Now here's a novelty - a game that actually played better as a full-price release than it does on budget! To cut down on packaging costs, Summit have put all instructions and reference charts on one painfully small piece of paper, making it almost impossible to read. Not the best of starts to any game, especially a strategy sim, where you need to refer to military stats throughout.
Situated in occupied France, the Pegasus Bridge spanned the Caen canal. If the impending D-Day landings were to prove successful the Allies had to secure this strategically important area, denying enemy access to the beachhead landing zones and neutralising potentially lethal gun emplacements. Pegasus Bridge is an extremely accurate simulation of the opening hours of the D-Day landings, though it's definitely showing its age in the playability stakes.
After choosing sides (you can play Britain or Germany), and whether to play the computer or another player, the British must air-drop the advance party into enemy-held territory, securing the drop-sites ready for the main division.
The game is a very sophisticated war simulation, featuring accurate depictions of the regiments involved, each with its own strengths and weaknesses. The map is also well laid out, with differences in terrain taking their inevitable toll on movement.

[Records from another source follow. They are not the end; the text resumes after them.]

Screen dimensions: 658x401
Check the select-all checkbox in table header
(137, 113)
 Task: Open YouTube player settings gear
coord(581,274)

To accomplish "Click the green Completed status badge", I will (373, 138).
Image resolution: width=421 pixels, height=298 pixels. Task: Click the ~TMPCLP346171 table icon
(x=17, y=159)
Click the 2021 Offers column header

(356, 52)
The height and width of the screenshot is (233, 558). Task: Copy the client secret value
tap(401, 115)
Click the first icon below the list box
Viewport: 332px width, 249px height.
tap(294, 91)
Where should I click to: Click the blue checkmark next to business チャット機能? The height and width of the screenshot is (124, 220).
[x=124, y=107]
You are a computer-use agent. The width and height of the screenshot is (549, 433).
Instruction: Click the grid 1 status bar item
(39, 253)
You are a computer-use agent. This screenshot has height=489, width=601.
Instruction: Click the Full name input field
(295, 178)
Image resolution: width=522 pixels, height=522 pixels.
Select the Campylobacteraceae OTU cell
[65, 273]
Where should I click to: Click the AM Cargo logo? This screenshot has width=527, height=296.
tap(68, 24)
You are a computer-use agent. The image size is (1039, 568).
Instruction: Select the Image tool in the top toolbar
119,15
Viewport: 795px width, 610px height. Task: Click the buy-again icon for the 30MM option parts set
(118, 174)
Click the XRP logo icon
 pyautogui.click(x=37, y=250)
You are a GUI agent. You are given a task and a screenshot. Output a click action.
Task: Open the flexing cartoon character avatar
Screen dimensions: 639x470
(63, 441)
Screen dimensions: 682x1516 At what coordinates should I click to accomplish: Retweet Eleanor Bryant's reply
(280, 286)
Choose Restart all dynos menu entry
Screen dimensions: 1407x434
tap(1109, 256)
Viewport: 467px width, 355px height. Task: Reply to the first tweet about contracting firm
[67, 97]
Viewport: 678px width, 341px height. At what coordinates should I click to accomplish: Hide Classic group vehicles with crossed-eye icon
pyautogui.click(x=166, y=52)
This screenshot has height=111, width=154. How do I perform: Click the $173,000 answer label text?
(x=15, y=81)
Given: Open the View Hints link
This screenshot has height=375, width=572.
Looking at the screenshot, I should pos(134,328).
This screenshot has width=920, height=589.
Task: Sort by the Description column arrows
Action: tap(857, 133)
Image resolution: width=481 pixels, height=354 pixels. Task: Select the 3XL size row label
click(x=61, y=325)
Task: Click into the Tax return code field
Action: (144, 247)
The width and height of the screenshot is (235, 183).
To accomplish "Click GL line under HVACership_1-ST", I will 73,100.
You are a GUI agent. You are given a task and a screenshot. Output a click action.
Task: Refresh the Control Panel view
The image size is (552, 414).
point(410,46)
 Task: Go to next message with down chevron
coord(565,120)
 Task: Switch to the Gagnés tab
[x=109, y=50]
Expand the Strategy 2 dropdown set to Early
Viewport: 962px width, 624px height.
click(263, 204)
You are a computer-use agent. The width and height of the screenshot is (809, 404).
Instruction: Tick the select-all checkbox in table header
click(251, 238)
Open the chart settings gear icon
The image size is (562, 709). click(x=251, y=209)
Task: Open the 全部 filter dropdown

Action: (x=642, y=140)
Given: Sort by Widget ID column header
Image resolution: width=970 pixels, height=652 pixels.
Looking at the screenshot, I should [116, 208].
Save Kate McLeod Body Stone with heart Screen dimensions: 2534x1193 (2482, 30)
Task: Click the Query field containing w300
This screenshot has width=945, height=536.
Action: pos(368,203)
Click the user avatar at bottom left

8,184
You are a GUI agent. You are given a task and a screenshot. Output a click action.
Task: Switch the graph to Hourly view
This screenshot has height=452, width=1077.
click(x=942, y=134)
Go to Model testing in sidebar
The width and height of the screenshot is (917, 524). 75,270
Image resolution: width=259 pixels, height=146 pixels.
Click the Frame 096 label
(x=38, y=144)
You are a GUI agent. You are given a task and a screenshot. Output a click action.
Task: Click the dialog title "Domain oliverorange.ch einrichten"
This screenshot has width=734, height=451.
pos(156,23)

You can combine units on a single square. though you can't attack a hostile army from two flanks, which is a pain.
For all its strategic strengths, Pegasus Bridge suffers from poor presentation. Control response is so lousy that when moving your troops more than one square at a time, you need to release the joystick after every step! As stated earlier, the packaging does it no favours either.
Pegasus Bridge is a good, solid strategy sim that suffers from inefficient programming. By today's standards it handles like a pregnant hippo, but purists will appreciate the thoroughness of the research. Still more entertaining than your average bridge evening, though...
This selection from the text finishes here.